Moje uznanie, czapki z głów.
-
Autor tematu - Posty: 5230
- Rejestracja: poniedziałek, 18 kwie 2011, 13:31
- Krótko o sobie: "...coqito ergo sum..."
- Status Alkoholowy: Amator Domowych Trunków
- Lokalizacja: Land Krzyżaków. Pogranicze Prus wschodnich.
- Podziękował: 1292 razy
- Otrzymał podziękowanie: 2744 razy
Re: Nowy projekt lesgo58 - alembik
@Fiflak
Formułujesz ciekawe pytania. Sam sobie je często zadaję. Tak naprawdę to one napędzają moją chęć zgłębienia tajemnic destylowania. Jednak najgorsze w tym wszystkim jest świadomość, że sama destylacja to tylko cząstka całego procesu. Cała tajemnica dobrego trunku dodatkowo tkwi w odpowiednim przygotowaniu nastawu czy zacieru.

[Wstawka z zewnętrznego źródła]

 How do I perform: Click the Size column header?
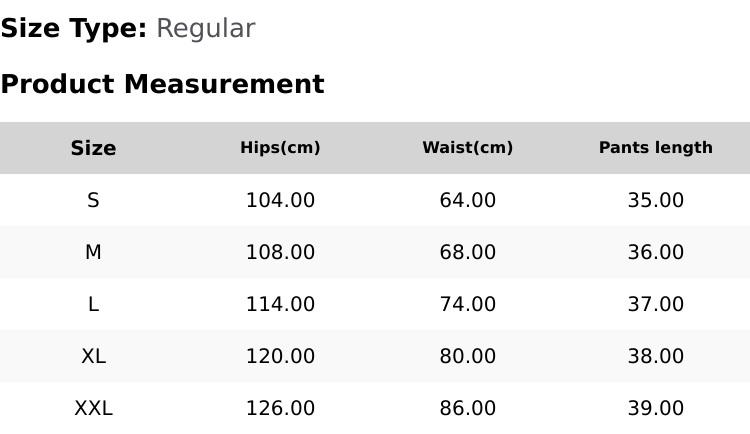coord(93,148)
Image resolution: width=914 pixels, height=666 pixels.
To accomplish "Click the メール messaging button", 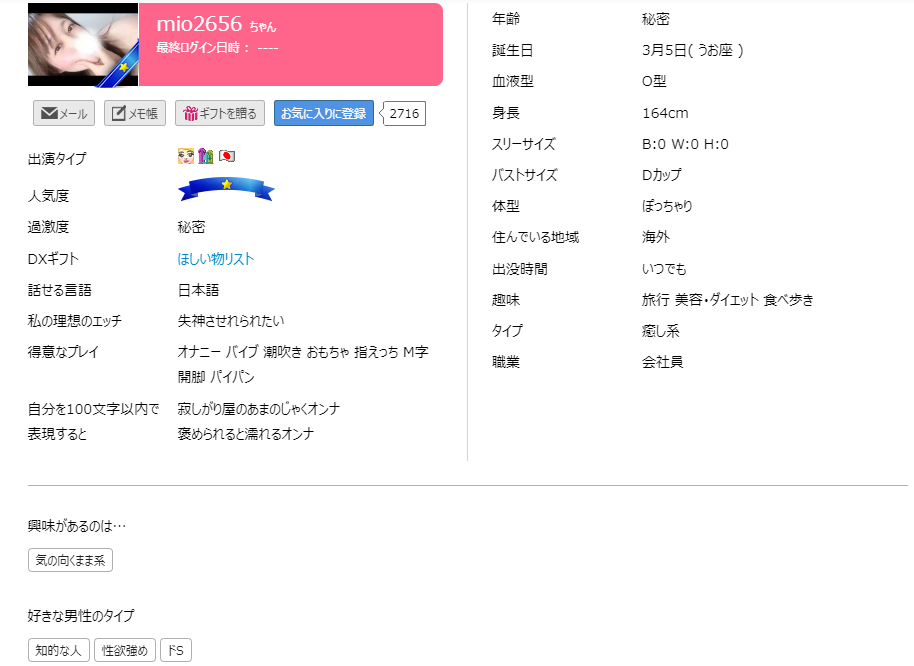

Sama destylacja już jest łatwiejsza w rozszyfrowaniu, bo wystarczy podpatrzeć sprzęt na którym pędzą inni i skorelować go z trunkiem jaki na nim powstał.
Po destylacji następuje jednak następny trudny do zgłębienia etap. Etap starzenia. My niestety - ale jesteśmy ubodzy w doświadczenia i tradycję. I też niestety jesteśmy zdani tylko na siebie, bo to my zaczynamy nową tradycję, która dopiero po nas przejmą inni.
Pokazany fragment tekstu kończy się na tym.